TEXT PASSAGE:
An entirely new logo was introduced in February 2021 still based on the maple leaf but incorporating the chevrons from the national kit and giving the name in both French and English.

==Domestic competitions==

The CRL has also been developing a Canada-based domestic league. In July 2010, St. Catharines Bobcats, based in St. Catharines in Ontario's Niagara Region, were announced as the league's first domestic team. In September 2010 the Bobcats were joined by a second team, the Toronto City Saints. The Saints formed a relationship with the St Helens R.F.C. of the Super League. The Bobcats and Saints played two games against each other, with players for the national squad being drawn from the two teams. Toronto won both games.

In 2011, the CRL announced the domestic competition would expand to four teams in Ontario. St. Catharines Bobcats changed their name to the Niagara Bobcats, while two new clubs from the Toronto area were announced. The two new clubs are the York Region Reds, based in Ontario's York Region, and the Scarborough Centurions, based in Toronto's Scarborough area. York Region has a team partnership with Salford of the Super League, while Scarborough has a partnership with Leigh, who play in the Co-operative Championship.

(Rows of pointing data)
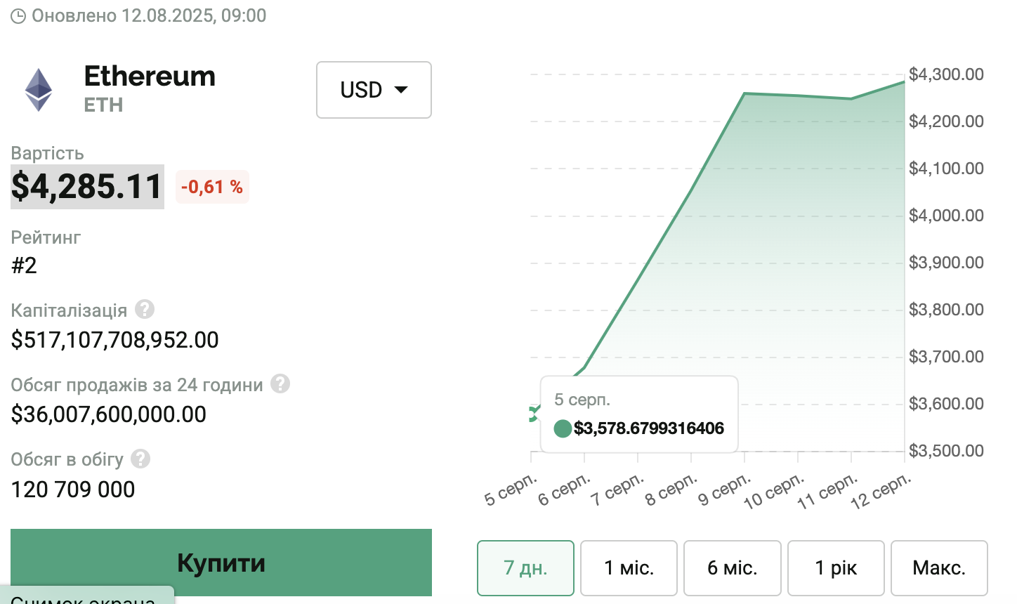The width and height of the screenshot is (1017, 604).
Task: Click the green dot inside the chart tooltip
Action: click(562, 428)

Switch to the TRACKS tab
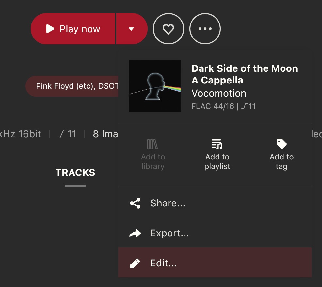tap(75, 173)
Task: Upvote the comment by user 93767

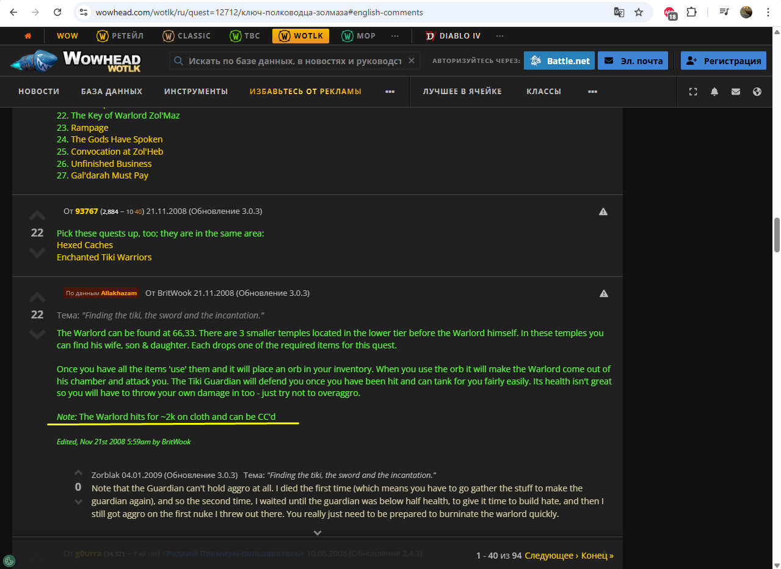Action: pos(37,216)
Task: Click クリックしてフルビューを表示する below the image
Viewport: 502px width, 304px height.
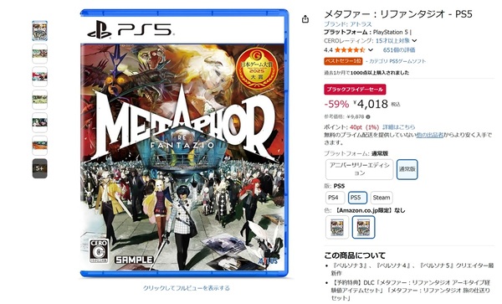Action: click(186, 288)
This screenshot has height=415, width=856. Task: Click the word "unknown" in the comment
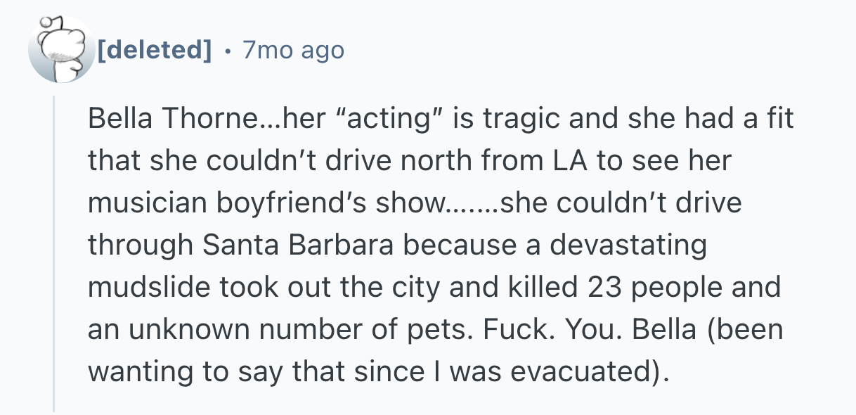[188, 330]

WHAT YOU SHOULD DO: From the passage on Canadian rugby league, write out the part that opens with the words containing "An entirely new" and closes with "French and English.". These rows have no connection to the passage on Canadian rugby league.

EXERCISE RESULT:
An entirely new logo was introduced in February 2021 still based on the maple leaf but incorporating the chevrons from the national kit and giving the name in both French and English.